___ Passage provided ___

Why didn’t I respond to your pull request?

I have some fairly popular open source packages up on GitHub. Happily, I get people submitting pull requests, adding features or fixing bugs. It’s great when this happens, because people are doing work that I don’t want to do / haven’t gotten to yet / didn’t think of.

…but I’m pretty bad at responding to these. They tend to languish for a while before I get to them. There’s a decent number which I’ve never even replied to.

Why is this?

Fundamentally, it’s because reviewing a pull request is potentially a lot of work… and the amount of work isn’t necessarily obvious up-front. This means I only tend to do reviews for anything which isn’t obviously trivial when I’m feeling energetic and like I have a decent amount of free time.

First, there’s some common potential problems which might turn up:

  1. It does something I don’t want to include in the project. This is the only outright deal-breaker. Project owner’s prerogative.

  2. It doesn’t work. This happens more often than you’d think, generally because the submitter has written code for the exact use-case they had, and hasn’t considered what will happen if someone tries to use it in a different way.

  3. It works, but not in the way I want it to. For instance, it might behave inconsistently with existing features, and I’d want it adjusted to match.

  4. It should be written differently. This tends to include feedback like “you should use this module” / “this code should really go over here” / “this duplicates code”.

  5. It has coding style violations. Things like indentation, variable names, or trailing whitespace. These aren’t functional problems, but I still don’t want to merge them, because I’d just have to make another commit to fix them myself.

___ Information shown ___

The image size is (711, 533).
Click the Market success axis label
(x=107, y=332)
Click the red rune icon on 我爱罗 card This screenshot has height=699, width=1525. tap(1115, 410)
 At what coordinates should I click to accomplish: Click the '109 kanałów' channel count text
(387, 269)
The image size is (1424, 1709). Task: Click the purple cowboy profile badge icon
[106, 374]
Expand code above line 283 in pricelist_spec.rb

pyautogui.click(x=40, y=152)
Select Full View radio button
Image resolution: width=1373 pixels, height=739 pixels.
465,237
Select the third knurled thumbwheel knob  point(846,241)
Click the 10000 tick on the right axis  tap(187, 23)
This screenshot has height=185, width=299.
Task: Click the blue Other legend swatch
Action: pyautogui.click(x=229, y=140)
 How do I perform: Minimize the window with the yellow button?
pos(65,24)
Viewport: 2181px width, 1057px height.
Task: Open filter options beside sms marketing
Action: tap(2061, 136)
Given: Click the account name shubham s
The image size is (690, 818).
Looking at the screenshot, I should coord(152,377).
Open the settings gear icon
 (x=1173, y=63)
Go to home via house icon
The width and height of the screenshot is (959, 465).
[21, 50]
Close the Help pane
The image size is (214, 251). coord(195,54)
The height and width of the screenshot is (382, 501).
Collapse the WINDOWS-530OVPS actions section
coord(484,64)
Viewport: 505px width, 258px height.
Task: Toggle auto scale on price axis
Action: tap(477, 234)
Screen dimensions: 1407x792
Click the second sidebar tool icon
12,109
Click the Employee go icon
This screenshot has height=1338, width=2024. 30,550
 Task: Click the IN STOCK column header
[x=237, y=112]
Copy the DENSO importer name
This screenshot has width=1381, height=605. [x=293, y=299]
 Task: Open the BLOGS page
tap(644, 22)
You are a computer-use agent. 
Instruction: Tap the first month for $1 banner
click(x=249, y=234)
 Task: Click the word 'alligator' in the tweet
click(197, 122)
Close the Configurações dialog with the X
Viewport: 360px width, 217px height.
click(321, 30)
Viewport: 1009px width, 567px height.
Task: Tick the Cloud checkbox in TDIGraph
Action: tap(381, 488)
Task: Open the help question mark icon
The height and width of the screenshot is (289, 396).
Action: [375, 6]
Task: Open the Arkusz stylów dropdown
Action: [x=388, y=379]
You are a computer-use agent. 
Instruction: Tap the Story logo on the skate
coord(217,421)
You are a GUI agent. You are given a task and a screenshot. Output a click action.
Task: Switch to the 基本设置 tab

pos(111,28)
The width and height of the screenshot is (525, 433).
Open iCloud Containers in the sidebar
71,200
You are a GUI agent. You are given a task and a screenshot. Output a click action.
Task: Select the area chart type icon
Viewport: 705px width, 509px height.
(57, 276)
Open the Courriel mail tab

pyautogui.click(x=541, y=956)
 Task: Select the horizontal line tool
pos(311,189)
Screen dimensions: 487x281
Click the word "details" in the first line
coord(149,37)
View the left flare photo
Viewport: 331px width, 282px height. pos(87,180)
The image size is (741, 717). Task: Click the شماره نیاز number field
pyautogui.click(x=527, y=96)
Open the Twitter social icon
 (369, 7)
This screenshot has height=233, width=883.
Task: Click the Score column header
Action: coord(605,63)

___

### What you are asked to do
In the post about unanswered pull requests, which of the listed problems does the author call the only outright deal-breaker?

### Answer to the task
A pull request that does something the author doesn't want to include in the project.